Aslan, kamu tedbirleri kapsamında ihalelerin durdurulduğunu ve buna bağlı olarak yeni cihazların da alınamayacağını belirterek, şunları söyledi:
“Tasarruf tedbirleri kapsamında bazı hastanelerin depreme dayanıklı olup olmadıklarının kontrolleri yapılacaktı ama onların durdurulduğunu biliyoruz. Ayrıca bizim hastanemiz Okmeydanı Ağız ve Diş Sağlığı Hastanesi laboratuvarının Ağustos ayında kapatılıp yeniden yapılması gerekiyordu, onu da ertelediler. Belli ihaleler tamamen durduruldu. Nüfus artıyor, sağlık talebi artıyor ama bir taraftan da ihaleler durursa yatırımlar durur, bu da yeni cihaz alımlarının olmayacağı anlamına gelir. Cihaz alımlarını durdurduğunda eski cihazlarla aynı performansı beklemek imkânsız. Bunların hepsi büyük sorunlara yol açacak.”

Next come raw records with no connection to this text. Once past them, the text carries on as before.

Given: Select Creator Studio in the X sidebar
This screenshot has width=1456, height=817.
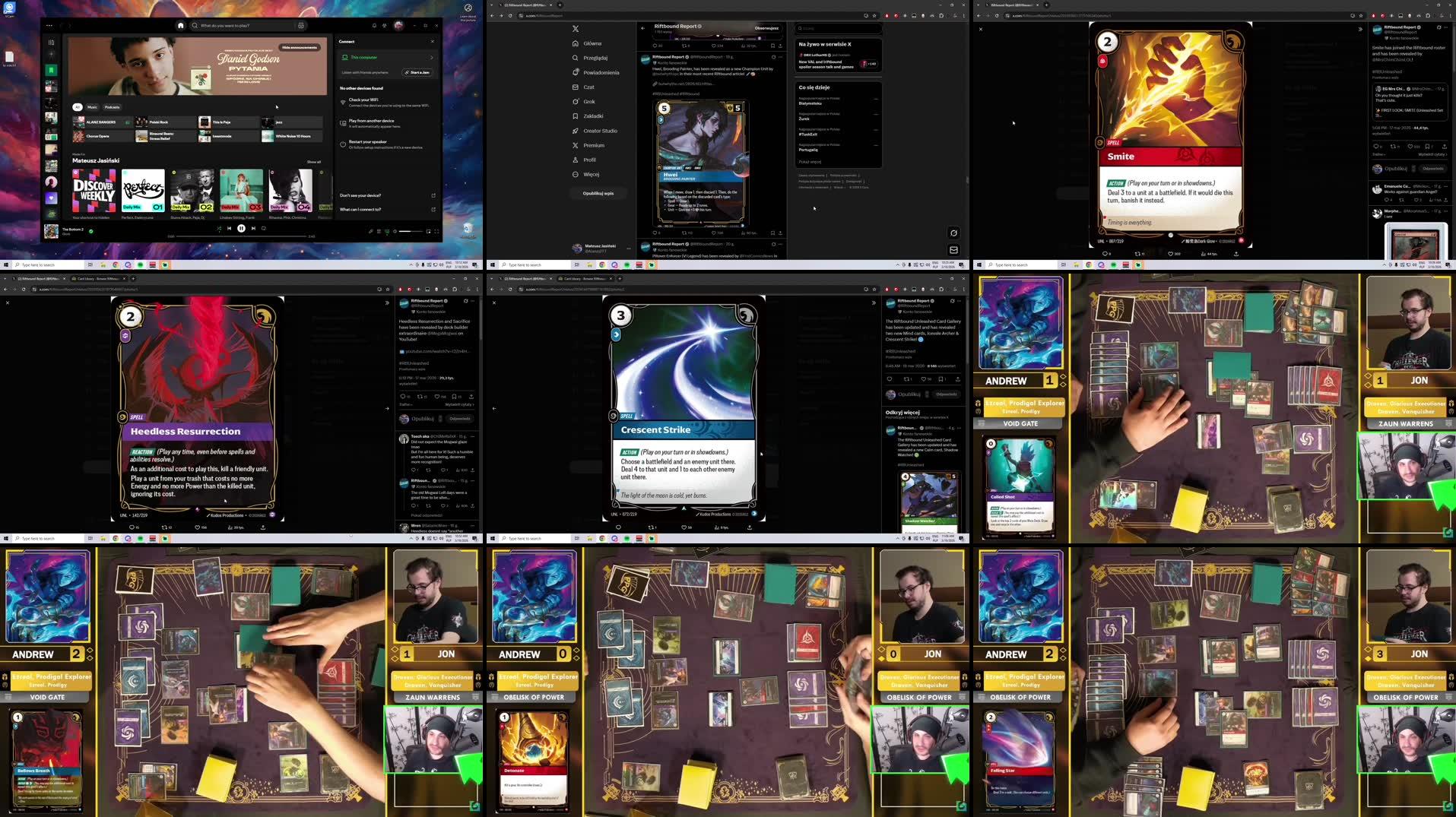Looking at the screenshot, I should [600, 131].
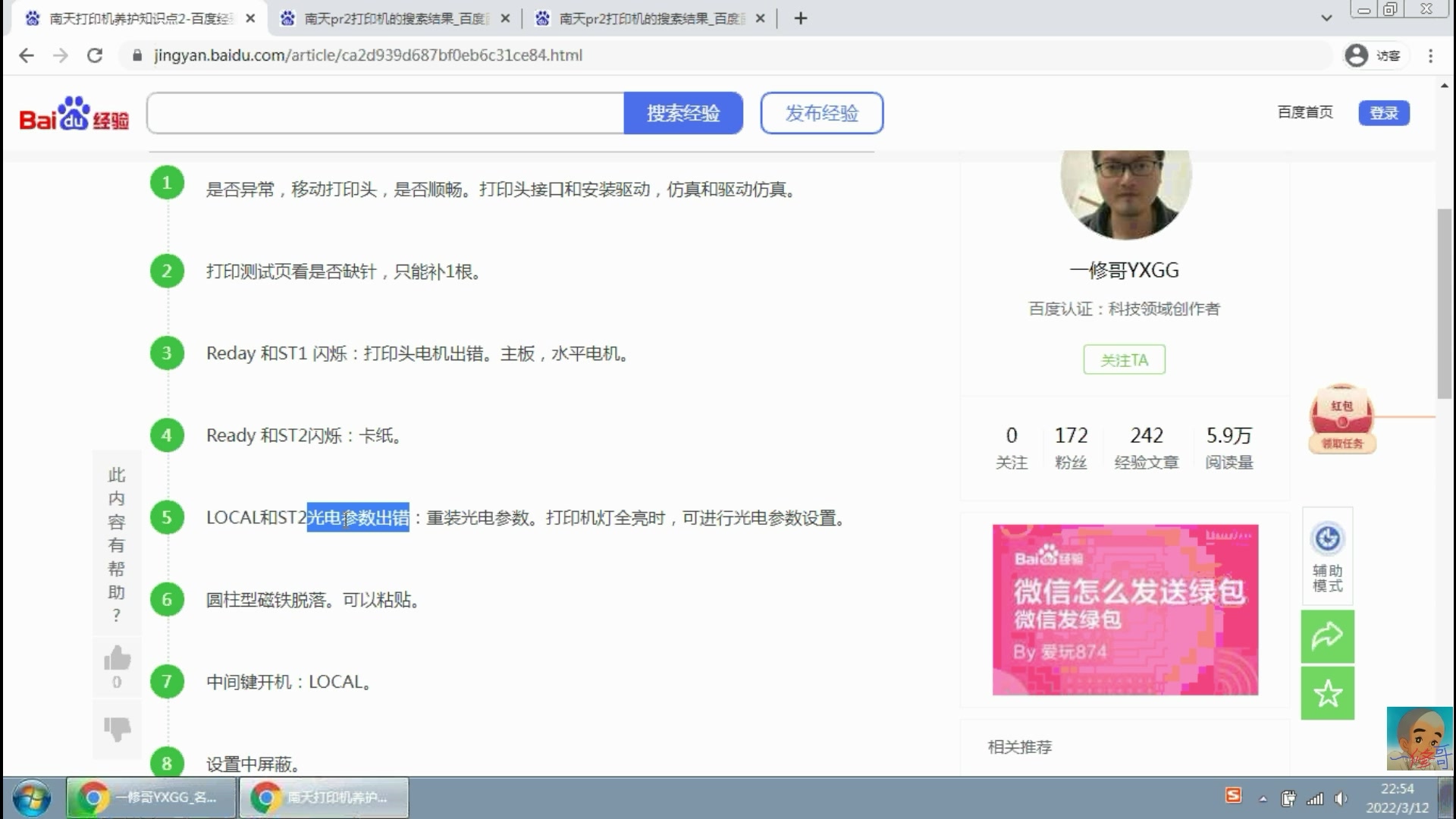Open the 辅助模式 assistant mode icon
Screen dimensions: 1456x819
pos(1326,556)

'ZENGİNDEN DEĞİL BİZDEN TASARRUF!'

Tasarrufun her gün vergi vermedikleri ortaya çıkan sermaye çevreleri ve zenginlerden değil, işçi ve emekçilerden yapıldığını dile getiren SES Yöneticisi Abuzer Aslan, şunları kaydetti: “Kullanılan malzemeden tutun da elektrik giderine birçok kamu harcaması cumhurbaşkanlığı tarafından takip edilecek, deniliyor genelgede. Bu çok ciddi bir gözdağıdır. Sağlık emekçisi molada çayını, kahvesini bile makinede yapamayacak. Her hastanede çay ocakları veya kahve yapılacak yerler yoktur. Herkes kendi odasında elektrikli su ısıtıcılarla çayını, kahvesini hazırlar. Onları da toplayacaklar.

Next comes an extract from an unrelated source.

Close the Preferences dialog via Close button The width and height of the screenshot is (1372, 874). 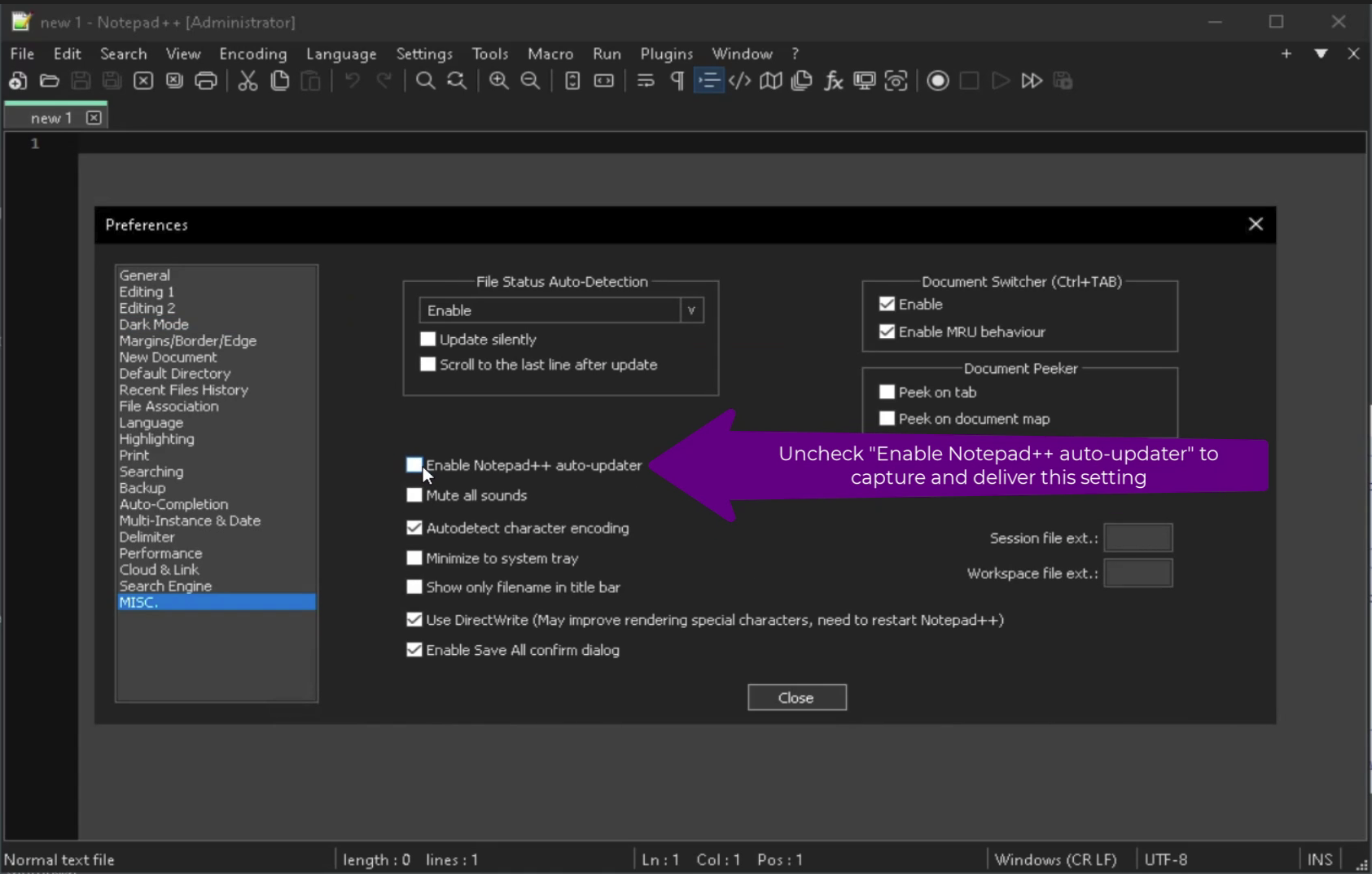796,696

Tüm tasarruf tedbirleri aslında bir nevi sağlık emekçilerinden kesintiye gidilerek yapılıyor. Ama büyük patronlar, zenginler yıllarca vergi vermeden kârına kâr katıyor. Her gün sanal medyada kâr şampiyonu şirketlerin yıllardır vergi vermediklerinin belgesini görüyoruz. Ben dünyanın vergisini veriyorum, maaşım elime geçmeden yüzde 35 civarında vergi kesintisi oluyor. Tasarrufu patronlardan, zenginlerden değil, kamu işçisi, kamu emekçisi, işçi, emekçi ve emekliden edindikleri anlaşılıyor.”